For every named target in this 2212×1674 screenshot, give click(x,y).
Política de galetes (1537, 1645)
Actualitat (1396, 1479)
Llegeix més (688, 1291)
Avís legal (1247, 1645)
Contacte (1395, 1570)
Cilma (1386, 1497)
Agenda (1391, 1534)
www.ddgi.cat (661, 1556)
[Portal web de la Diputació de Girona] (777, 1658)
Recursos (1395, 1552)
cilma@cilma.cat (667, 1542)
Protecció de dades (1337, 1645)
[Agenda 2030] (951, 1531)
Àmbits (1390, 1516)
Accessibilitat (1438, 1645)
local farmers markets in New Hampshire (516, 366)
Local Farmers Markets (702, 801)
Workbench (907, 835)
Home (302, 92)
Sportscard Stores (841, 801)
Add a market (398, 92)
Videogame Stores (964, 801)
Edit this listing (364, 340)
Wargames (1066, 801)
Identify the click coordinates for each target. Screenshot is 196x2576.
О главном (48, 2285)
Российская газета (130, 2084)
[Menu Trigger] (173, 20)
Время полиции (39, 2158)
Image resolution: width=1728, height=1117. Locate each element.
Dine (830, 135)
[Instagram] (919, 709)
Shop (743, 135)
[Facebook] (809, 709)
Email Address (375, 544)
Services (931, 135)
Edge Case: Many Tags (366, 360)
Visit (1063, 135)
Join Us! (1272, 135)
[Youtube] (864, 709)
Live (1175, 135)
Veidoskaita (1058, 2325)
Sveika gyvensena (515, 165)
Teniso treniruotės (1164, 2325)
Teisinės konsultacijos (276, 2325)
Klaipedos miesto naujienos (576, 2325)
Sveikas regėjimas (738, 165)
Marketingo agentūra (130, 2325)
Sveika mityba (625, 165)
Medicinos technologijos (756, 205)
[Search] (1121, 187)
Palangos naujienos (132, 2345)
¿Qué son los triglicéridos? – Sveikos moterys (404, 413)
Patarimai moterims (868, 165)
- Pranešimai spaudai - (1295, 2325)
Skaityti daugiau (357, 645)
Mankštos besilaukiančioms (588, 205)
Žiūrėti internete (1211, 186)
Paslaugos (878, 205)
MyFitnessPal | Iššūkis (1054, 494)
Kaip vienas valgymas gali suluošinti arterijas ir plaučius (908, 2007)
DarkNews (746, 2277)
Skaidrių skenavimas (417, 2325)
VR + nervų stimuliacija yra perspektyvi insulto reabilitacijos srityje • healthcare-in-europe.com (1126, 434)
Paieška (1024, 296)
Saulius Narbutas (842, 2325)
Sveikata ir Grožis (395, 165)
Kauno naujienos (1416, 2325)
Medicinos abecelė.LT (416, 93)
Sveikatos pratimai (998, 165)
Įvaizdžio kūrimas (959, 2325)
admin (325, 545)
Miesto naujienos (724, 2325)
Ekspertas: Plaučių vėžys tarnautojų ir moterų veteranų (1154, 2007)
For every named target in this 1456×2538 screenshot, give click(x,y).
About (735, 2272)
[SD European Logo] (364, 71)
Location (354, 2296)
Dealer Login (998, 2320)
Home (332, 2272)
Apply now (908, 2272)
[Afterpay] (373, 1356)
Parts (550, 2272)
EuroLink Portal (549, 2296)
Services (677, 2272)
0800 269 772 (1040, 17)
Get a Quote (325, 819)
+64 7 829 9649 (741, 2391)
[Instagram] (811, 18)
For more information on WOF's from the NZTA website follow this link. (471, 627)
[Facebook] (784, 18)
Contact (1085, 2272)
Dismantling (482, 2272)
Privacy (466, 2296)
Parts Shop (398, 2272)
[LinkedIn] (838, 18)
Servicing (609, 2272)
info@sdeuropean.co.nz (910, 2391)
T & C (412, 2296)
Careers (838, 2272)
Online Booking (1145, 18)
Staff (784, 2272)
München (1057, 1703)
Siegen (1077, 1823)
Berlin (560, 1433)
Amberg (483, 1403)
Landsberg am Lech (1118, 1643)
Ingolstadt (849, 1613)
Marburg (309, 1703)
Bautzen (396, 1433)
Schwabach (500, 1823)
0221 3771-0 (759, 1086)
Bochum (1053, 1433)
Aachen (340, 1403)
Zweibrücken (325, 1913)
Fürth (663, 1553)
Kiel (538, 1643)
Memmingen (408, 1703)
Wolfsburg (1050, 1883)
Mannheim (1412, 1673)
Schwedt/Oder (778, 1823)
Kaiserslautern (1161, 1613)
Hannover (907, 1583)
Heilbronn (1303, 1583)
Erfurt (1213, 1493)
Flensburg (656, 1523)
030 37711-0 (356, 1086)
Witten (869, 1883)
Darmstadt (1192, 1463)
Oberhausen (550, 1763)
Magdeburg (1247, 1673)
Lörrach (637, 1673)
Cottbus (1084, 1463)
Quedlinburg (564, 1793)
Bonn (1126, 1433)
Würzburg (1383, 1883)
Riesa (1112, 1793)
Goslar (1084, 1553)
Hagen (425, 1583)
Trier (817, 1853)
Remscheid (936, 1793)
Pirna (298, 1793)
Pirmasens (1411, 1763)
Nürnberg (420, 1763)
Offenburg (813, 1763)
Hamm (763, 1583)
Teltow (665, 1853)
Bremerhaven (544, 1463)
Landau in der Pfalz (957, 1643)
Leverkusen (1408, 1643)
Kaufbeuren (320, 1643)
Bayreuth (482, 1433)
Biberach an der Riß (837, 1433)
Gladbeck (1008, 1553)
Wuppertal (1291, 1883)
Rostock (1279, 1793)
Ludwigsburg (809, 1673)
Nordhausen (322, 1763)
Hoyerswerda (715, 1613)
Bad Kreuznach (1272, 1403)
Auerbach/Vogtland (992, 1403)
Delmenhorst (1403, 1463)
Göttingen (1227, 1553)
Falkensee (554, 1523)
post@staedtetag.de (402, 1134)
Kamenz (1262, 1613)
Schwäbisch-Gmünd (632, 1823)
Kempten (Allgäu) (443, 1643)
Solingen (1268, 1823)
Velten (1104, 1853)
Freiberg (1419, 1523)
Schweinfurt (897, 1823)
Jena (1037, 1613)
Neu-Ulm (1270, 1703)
____________________
Would you set down the full listing exactly as it reads?

For every named target in this 2212×1674 screenshot, give click(x,y).
Política de galetes (1537, 1645)
Actualitat (1396, 1479)
Llegeix més (688, 1291)
Avís legal (1247, 1645)
Contacte (1395, 1570)
Cilma (1386, 1497)
Agenda (1391, 1534)
www.ddgi.cat (661, 1556)
[Portal web de la Diputació de Girona] (777, 1658)
Recursos (1395, 1552)
cilma@cilma.cat (667, 1542)
Protecció de dades (1337, 1645)
[Agenda 2030] (951, 1531)
Àmbits (1390, 1516)
Accessibilitat (1438, 1645)
local farmers markets in New Hampshire (516, 366)
Local Farmers Markets (702, 801)
Workbench (907, 835)
Home (302, 92)
Sportscard Stores (841, 801)
Add a market (398, 92)
Videogame Stores (964, 801)
Edit this listing (364, 340)
Wargames (1066, 801)
Identify the click coordinates for each target. Screenshot is 196x2576.
О главном (48, 2285)
Российская газета (130, 2084)
[Menu Trigger] (173, 20)
Время полиции (39, 2158)
Image resolution: width=1728, height=1117. Locate each element.
Dine (830, 135)
[Instagram] (919, 709)
Shop (743, 135)
[Facebook] (809, 709)
Email Address (375, 544)
Services (931, 135)
Edge Case: Many Tags (366, 360)
Visit (1063, 135)
Join Us! (1272, 135)
[Youtube] (864, 709)
Live (1175, 135)
Veidoskaita (1058, 2325)
Sveika gyvensena (515, 165)
Teniso treniruotės (1164, 2325)
Teisinės konsultacijos (276, 2325)
Klaipedos miesto naujienos (576, 2325)
Sveikas regėjimas (738, 165)
Marketingo agentūra (130, 2325)
Sveika mityba (625, 165)
Medicinos technologijos (756, 205)
[Search] (1121, 187)
Palangos naujienos (132, 2345)
¿Qué son los triglicéridos? – Sveikos moterys (404, 413)
Patarimai moterims (868, 165)
- Pranešimai spaudai - (1295, 2325)
Skaityti daugiau (357, 645)
Mankštos besilaukiančioms (588, 205)
Žiūrėti internete (1211, 186)
Paslaugos (878, 205)
MyFitnessPal | Iššūkis (1054, 494)
Kaip vienas valgymas gali suluošinti arterijas ir plaučius (908, 2007)
DarkNews (746, 2277)
Skaidrių skenavimas (417, 2325)
VR + nervų stimuliacija yra perspektyvi insulto reabilitacijos srityje • healthcare-in-europe.com (1126, 434)
Paieška (1024, 296)
Saulius Narbutas (842, 2325)
Sveikata ir Grožis (395, 165)
Kauno naujienos (1416, 2325)
Medicinos abecelė.LT (416, 93)
Sveikatos pratimai (998, 165)
Įvaizdžio kūrimas (959, 2325)
admin (325, 545)
Miesto naujienos (724, 2325)
Ekspertas: Plaučių vėžys tarnautojų ir moterų veteranų (1154, 2007)
For every named target in this 1456×2538 screenshot, give click(x,y).
About (735, 2272)
[SD European Logo] (364, 71)
Location (354, 2296)
Dealer Login (998, 2320)
Home (332, 2272)
Apply now (908, 2272)
[Afterpay] (373, 1356)
Parts (550, 2272)
EuroLink Portal (549, 2296)
Services (677, 2272)
0800 269 772 (1040, 17)
Get a Quote (325, 819)
+64 7 829 9649 (741, 2391)
[Instagram] (811, 18)
For more information on WOF's from the NZTA website follow this link. (471, 627)
[Facebook] (784, 18)
Contact (1085, 2272)
Dismantling (482, 2272)
Privacy (466, 2296)
Parts Shop (398, 2272)
[LinkedIn] (838, 18)
Servicing (609, 2272)
info@sdeuropean.co.nz (910, 2391)
T & C (412, 2296)
Careers (838, 2272)
Online Booking (1145, 18)
Staff (784, 2272)
München (1057, 1703)
Siegen (1077, 1823)
Berlin (560, 1433)
Amberg (483, 1403)
Landsberg am Lech (1118, 1643)
Ingolstadt (849, 1613)
Marburg (309, 1703)
Bautzen (396, 1433)
Schwabach (500, 1823)
0221 3771-0 (759, 1086)
Bochum (1053, 1433)
Aachen (340, 1403)
Zweibrücken (325, 1913)
Fürth (663, 1553)
Kiel (538, 1643)
Memmingen (408, 1703)
Wolfsburg (1050, 1883)
Mannheim (1412, 1673)
Schwedt/Oder (778, 1823)
Kaiserslautern (1161, 1613)
Hannover (907, 1583)
Heilbronn (1303, 1583)
Erfurt (1213, 1493)
Flensburg (656, 1523)
030 37711-0 (356, 1086)
Witten (869, 1883)
Darmstadt (1192, 1463)
Oberhausen (550, 1763)
Magdeburg (1247, 1673)
Lörrach (637, 1673)
Cottbus (1084, 1463)
Quedlinburg (564, 1793)
Bonn (1126, 1433)
Würzburg (1383, 1883)
Riesa (1112, 1793)
Goslar (1084, 1553)
Hagen (425, 1583)
Trier (817, 1853)
Remscheid (936, 1793)
Pirna (298, 1793)
Pirmasens (1411, 1763)
Nürnberg (420, 1763)
Offenburg (813, 1763)
Hamm (763, 1583)
Teltow (665, 1853)
Bremerhaven (544, 1463)
Landau in der Pfalz (957, 1643)
Leverkusen (1408, 1643)
Kaufbeuren (320, 1643)
Bayreuth (482, 1433)
Biberach an der Riß (837, 1433)
Gladbeck (1008, 1553)
Wuppertal (1291, 1883)
Rostock (1279, 1793)
Ludwigsburg (809, 1673)
Nordhausen (322, 1763)
Hoyerswerda (715, 1613)
Bad Kreuznach (1272, 1403)
Auerbach/Vogtland (992, 1403)
Delmenhorst (1403, 1463)
Göttingen (1227, 1553)
Falkensee (554, 1523)
post@staedtetag.de (402, 1134)
Kamenz (1262, 1613)
Schwäbisch-Gmünd (632, 1823)
Kempten (Allgäu) (443, 1643)
Solingen (1268, 1823)
Velten (1104, 1853)
Freiberg (1419, 1523)
Schweinfurt (897, 1823)
Jena (1037, 1613)
Neu-Ulm (1270, 1703)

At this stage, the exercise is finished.